**Task data**
┌──
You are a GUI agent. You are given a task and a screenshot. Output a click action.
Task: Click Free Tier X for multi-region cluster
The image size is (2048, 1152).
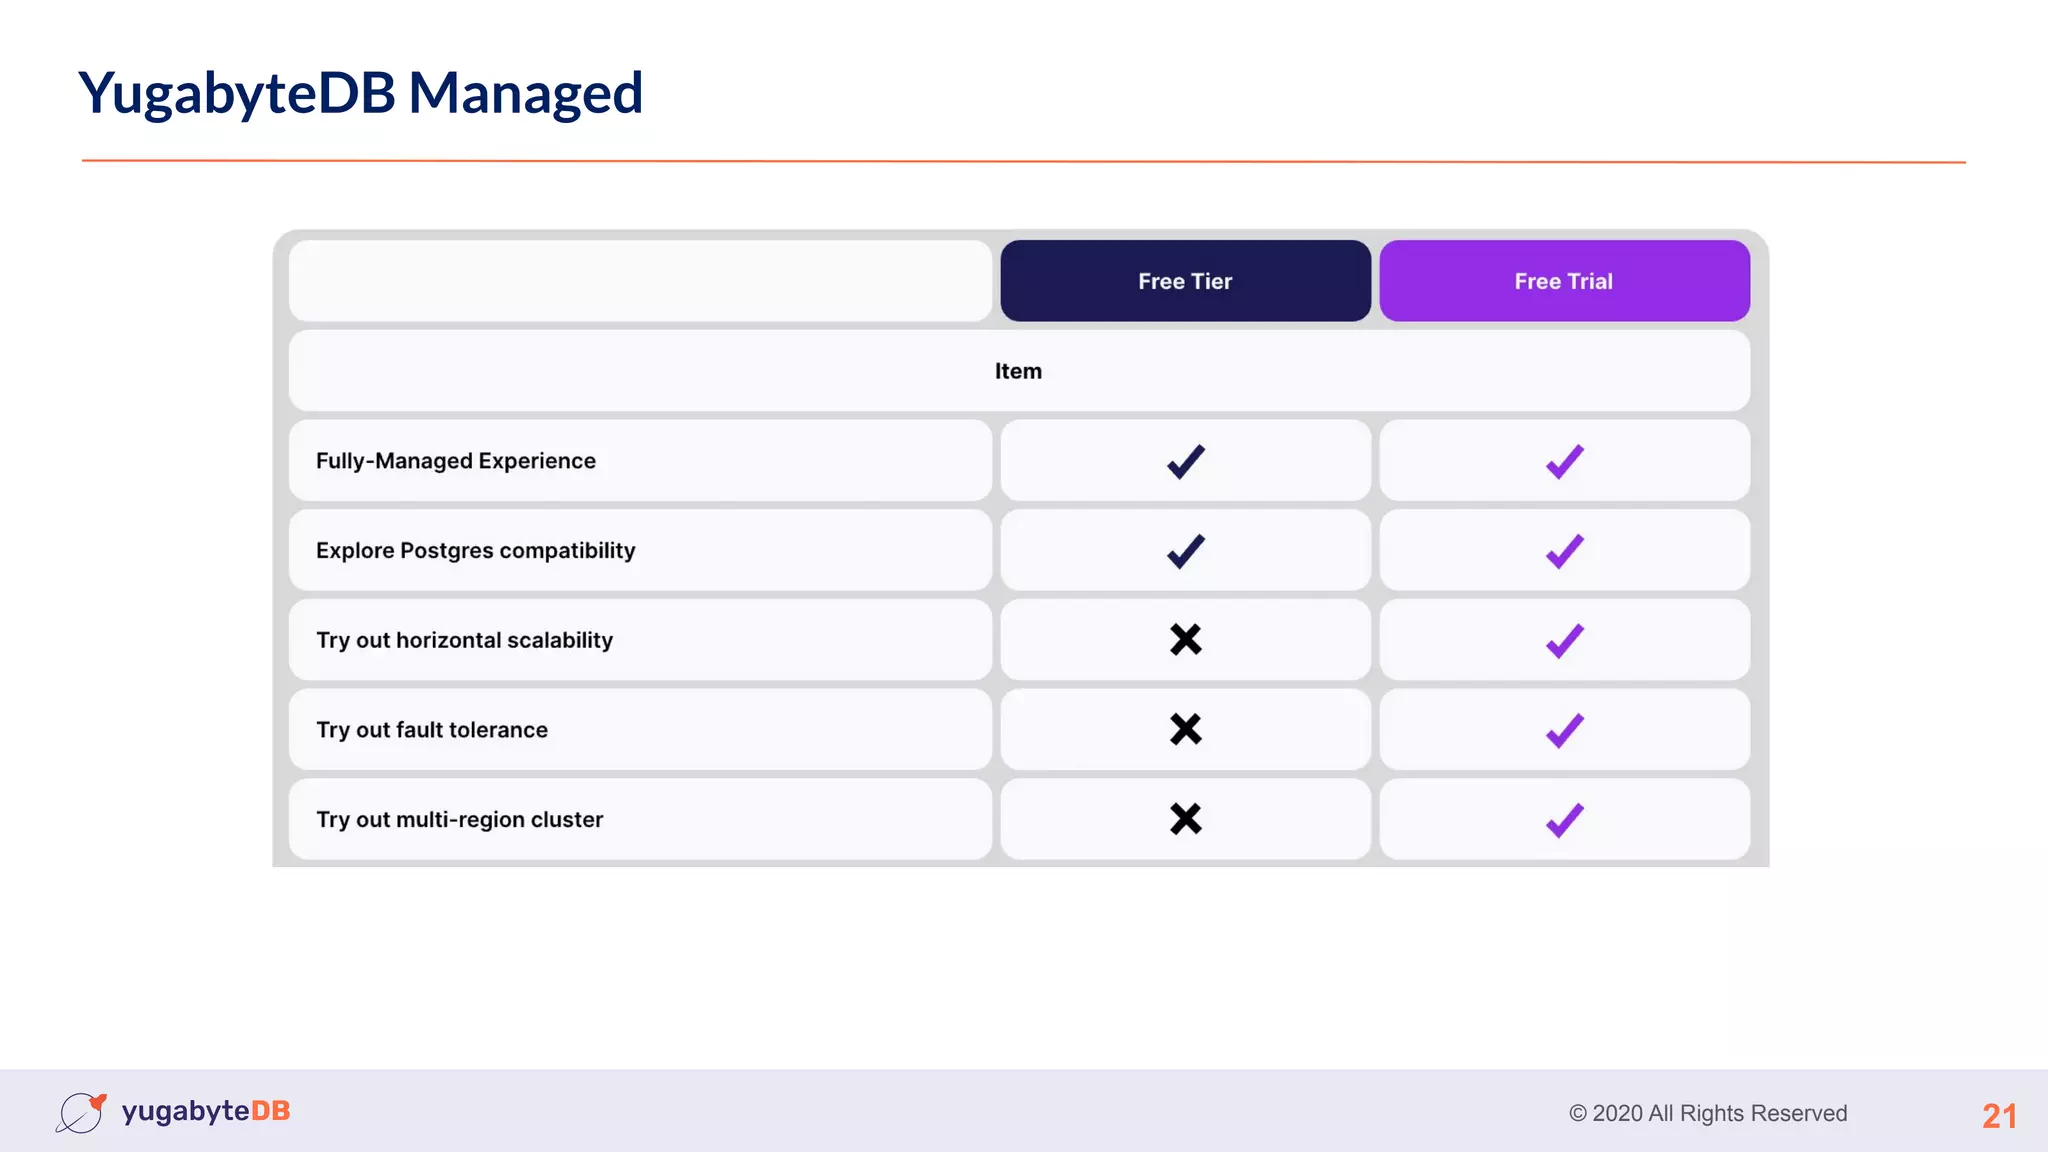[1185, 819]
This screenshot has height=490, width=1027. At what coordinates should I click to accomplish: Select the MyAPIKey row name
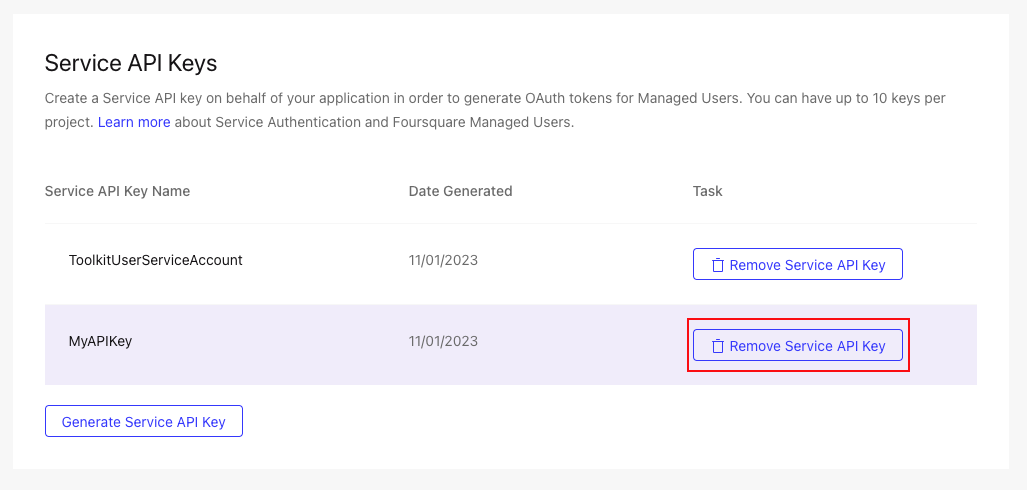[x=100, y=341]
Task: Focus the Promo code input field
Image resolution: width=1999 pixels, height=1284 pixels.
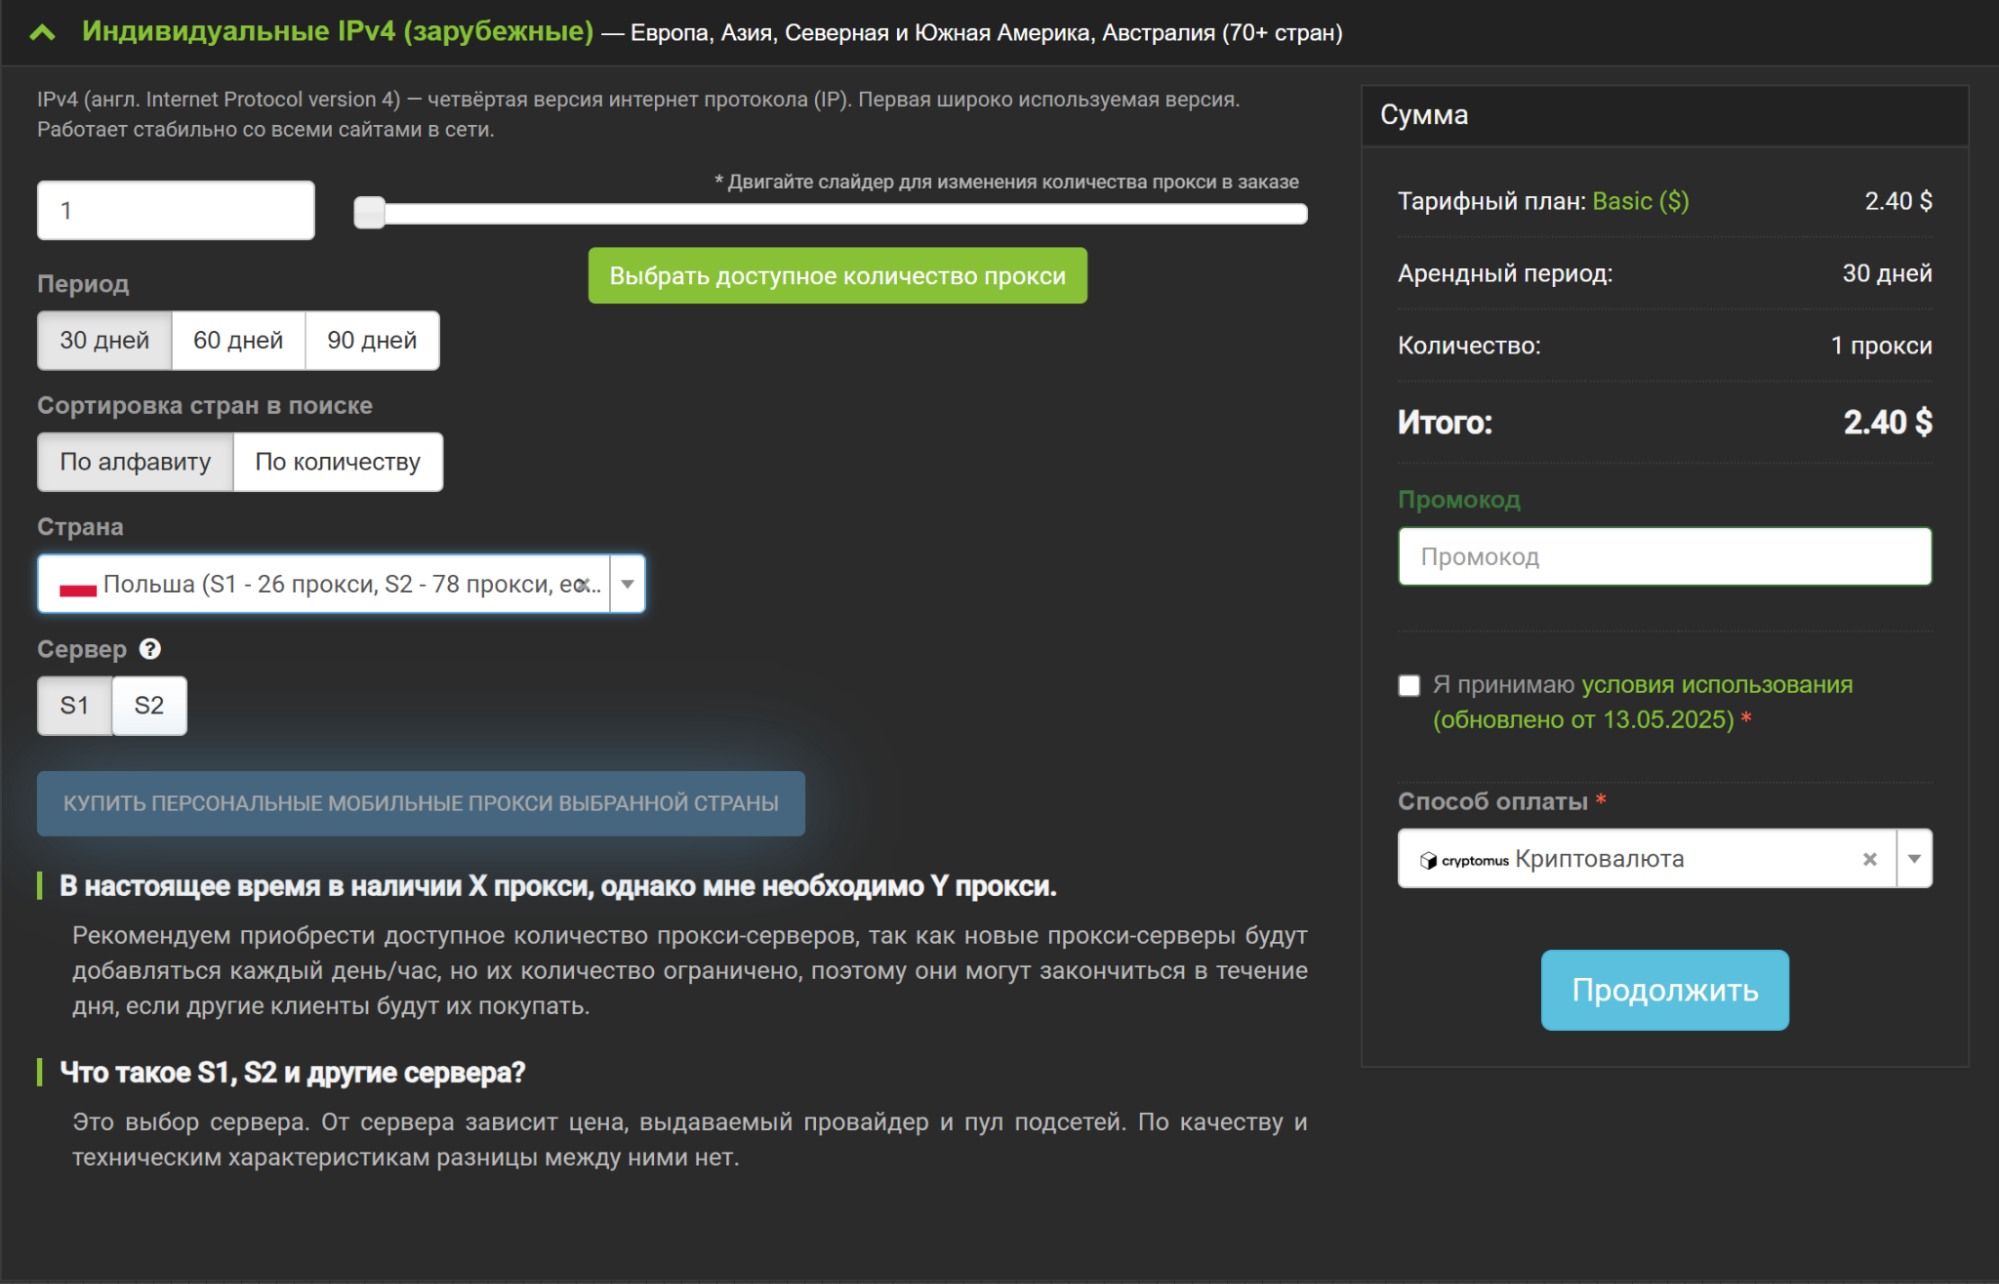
└──
**Exercise requirements**
Could you give these entries again line for line, leaving out the pictures?

**Completed exercise**
You are a GUI agent. You are given a task and a screenshot. Output a click action.
Task: Click Free Tier X for multi-region cluster
The image size is (2048, 1152).
[1185, 819]
This screenshot has height=490, width=1027. At what coordinates should I click to accomplish: Select the MyAPIKey row name
[x=100, y=341]
Task: Focus the Promo code input field
Image resolution: width=1999 pixels, height=1284 pixels.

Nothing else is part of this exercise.